Passage given>
Cranfield after the Norman Conquest
This page was written by Sally Williams
Cranfield seems to have prospered throughout the Anglo-Saxon period and by the time of the Norman Conquest was a significant community.
In 1086 William the Conqueror conducted his survey of the 31 English counties south of the River Tees and his commissioners visited Cranfield to record the population, agricultural capability and estimated value of the estate. The survey, which became known as Domesday Book, only looked at estates and smaller holdings are therefore not recorded. Cranfield is described as being an estate of 25 households. This makes it larger than the surrounding estates of Moulsoe and Salford which had 17 households each and Holcot which had 16. Within the Redbornstoke Hundred, larger estates were found at Lillington with 46 households, Houghton Conquest with 39 and Marston Moretaine with 31.

Record list>
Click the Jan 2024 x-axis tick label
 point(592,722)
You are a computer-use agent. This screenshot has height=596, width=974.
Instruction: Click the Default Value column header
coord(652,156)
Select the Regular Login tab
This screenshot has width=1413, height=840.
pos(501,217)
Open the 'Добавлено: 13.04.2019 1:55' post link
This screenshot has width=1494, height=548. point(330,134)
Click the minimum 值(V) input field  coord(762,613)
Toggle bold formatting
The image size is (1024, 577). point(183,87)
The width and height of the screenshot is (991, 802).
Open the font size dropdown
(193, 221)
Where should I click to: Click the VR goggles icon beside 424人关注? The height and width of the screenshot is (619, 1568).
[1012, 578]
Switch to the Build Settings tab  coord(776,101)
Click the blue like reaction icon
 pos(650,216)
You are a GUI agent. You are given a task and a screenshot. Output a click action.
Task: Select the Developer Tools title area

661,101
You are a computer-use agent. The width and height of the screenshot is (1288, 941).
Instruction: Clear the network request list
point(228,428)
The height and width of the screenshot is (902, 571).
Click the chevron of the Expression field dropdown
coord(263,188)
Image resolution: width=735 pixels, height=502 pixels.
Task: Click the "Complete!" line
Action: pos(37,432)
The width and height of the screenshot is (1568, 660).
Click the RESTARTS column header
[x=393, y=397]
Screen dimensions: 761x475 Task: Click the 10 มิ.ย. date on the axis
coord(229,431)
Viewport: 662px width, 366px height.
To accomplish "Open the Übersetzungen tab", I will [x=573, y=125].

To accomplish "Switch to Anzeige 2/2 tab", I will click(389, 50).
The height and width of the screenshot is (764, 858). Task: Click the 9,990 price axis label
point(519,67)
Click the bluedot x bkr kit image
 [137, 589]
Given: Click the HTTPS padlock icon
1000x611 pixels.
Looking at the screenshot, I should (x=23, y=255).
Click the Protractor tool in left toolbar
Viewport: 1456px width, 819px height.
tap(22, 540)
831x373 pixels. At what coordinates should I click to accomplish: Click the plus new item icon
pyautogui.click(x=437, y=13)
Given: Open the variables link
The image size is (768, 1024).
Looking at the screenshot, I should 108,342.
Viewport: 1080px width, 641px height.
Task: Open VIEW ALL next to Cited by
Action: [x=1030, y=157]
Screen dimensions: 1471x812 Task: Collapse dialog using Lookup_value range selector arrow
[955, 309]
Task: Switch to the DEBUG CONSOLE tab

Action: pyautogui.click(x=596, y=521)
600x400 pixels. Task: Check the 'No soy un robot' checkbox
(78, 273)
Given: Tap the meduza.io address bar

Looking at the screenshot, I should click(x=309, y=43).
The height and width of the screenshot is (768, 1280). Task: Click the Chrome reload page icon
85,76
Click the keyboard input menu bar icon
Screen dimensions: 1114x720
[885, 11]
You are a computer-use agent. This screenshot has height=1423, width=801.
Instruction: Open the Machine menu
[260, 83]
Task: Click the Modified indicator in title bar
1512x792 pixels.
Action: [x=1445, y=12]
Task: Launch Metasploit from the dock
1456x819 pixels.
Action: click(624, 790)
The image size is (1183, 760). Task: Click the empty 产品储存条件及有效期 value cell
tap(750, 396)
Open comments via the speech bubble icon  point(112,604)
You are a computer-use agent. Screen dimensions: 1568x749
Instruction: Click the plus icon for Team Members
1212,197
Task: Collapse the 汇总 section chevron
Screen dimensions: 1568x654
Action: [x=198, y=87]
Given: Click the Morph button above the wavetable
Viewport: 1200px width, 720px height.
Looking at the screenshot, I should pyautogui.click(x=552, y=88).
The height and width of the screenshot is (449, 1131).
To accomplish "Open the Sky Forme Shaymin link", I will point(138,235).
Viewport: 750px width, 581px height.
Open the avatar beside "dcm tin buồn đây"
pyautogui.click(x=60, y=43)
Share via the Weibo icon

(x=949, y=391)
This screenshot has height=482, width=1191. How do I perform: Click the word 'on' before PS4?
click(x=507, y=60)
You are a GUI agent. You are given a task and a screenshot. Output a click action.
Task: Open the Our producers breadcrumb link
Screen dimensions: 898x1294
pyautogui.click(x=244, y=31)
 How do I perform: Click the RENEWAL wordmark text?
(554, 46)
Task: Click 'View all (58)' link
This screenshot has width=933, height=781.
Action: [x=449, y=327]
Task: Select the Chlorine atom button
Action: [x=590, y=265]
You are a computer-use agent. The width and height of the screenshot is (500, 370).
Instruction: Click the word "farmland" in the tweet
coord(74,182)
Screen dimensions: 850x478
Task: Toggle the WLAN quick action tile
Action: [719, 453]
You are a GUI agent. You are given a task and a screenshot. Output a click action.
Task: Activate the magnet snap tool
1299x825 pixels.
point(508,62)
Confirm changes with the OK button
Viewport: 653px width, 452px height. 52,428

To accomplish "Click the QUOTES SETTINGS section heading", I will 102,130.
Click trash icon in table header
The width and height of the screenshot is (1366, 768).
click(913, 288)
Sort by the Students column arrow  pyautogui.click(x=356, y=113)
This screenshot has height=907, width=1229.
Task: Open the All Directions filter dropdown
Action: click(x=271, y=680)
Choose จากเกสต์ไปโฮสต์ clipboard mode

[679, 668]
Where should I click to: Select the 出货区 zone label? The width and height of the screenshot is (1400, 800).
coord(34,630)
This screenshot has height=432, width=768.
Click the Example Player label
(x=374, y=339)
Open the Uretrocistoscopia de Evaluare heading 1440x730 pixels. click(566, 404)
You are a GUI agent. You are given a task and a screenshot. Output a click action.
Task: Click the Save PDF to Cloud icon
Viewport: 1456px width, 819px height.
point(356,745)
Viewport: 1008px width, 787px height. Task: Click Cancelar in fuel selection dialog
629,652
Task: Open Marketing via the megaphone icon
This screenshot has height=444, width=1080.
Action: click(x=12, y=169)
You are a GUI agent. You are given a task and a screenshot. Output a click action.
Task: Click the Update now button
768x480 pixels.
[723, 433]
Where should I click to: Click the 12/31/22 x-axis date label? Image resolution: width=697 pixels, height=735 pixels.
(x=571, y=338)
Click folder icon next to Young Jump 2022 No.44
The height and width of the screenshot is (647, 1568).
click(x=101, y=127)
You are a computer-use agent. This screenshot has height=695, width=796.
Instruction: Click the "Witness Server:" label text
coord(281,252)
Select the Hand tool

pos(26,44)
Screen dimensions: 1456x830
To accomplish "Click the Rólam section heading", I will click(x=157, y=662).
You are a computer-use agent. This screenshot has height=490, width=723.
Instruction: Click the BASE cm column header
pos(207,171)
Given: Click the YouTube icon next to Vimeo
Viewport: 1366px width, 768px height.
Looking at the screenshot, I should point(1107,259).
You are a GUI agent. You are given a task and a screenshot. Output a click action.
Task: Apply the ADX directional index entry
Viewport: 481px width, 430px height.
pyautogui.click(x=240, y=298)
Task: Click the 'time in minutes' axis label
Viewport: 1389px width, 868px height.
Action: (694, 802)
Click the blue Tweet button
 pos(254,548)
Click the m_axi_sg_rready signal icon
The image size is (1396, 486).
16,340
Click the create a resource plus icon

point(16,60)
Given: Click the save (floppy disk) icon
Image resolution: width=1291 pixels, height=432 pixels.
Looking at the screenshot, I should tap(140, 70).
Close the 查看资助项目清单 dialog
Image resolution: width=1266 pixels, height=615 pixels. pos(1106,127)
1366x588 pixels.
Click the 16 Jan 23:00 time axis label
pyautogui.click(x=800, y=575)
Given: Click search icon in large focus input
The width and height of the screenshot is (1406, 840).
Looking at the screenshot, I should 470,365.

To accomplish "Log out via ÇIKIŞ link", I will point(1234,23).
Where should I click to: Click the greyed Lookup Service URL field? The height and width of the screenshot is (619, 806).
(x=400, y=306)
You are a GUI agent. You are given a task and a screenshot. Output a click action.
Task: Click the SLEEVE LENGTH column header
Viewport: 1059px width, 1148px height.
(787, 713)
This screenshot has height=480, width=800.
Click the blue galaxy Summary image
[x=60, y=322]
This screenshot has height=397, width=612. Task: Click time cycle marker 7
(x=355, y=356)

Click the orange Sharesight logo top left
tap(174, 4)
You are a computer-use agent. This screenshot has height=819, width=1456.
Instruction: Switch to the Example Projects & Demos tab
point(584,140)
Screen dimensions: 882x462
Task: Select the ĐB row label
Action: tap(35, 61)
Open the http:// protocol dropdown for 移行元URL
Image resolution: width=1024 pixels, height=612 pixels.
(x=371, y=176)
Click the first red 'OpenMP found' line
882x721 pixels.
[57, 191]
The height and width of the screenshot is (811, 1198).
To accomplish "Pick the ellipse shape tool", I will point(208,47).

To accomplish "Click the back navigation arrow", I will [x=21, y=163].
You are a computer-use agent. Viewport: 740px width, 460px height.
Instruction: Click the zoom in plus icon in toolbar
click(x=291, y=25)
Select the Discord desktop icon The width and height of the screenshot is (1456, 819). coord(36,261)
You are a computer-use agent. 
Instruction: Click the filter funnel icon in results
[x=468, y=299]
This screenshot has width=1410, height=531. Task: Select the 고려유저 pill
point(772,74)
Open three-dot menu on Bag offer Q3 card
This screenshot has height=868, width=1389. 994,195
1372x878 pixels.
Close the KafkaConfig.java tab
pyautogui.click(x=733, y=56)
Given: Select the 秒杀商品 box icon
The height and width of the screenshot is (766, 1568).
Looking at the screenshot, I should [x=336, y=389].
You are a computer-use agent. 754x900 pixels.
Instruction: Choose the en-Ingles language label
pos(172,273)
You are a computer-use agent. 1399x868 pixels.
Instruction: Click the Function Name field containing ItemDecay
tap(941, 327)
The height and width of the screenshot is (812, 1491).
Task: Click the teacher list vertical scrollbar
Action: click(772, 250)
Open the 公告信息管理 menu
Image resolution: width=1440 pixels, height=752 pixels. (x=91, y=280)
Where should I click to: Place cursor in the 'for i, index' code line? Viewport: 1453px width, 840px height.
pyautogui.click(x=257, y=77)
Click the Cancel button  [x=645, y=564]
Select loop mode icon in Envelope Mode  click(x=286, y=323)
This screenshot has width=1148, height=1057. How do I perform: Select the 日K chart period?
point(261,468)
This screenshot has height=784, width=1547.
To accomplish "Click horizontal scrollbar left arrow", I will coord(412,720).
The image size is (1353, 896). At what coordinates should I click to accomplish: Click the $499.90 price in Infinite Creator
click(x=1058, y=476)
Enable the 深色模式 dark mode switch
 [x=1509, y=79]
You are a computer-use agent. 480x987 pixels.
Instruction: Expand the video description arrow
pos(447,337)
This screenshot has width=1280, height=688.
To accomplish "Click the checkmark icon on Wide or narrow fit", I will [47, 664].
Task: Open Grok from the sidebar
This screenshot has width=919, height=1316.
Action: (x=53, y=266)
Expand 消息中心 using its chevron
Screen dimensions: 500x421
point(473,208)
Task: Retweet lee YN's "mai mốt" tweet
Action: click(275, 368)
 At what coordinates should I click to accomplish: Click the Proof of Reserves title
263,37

Exercise instructions> In the page on Cranfield after the Norman Conquest, list every estate that has a number of households, with that number. These rows come from a separate source, unrelated to the page on Cranfield.

Answer to the exercise>
Cranfield: 25 households
Moulsoe: 17 households
Salford: 17 households
Holcot: 16 households
Lillington: 46 households
Houghton Conquest: 39 households
Marston Moretaine: 31 households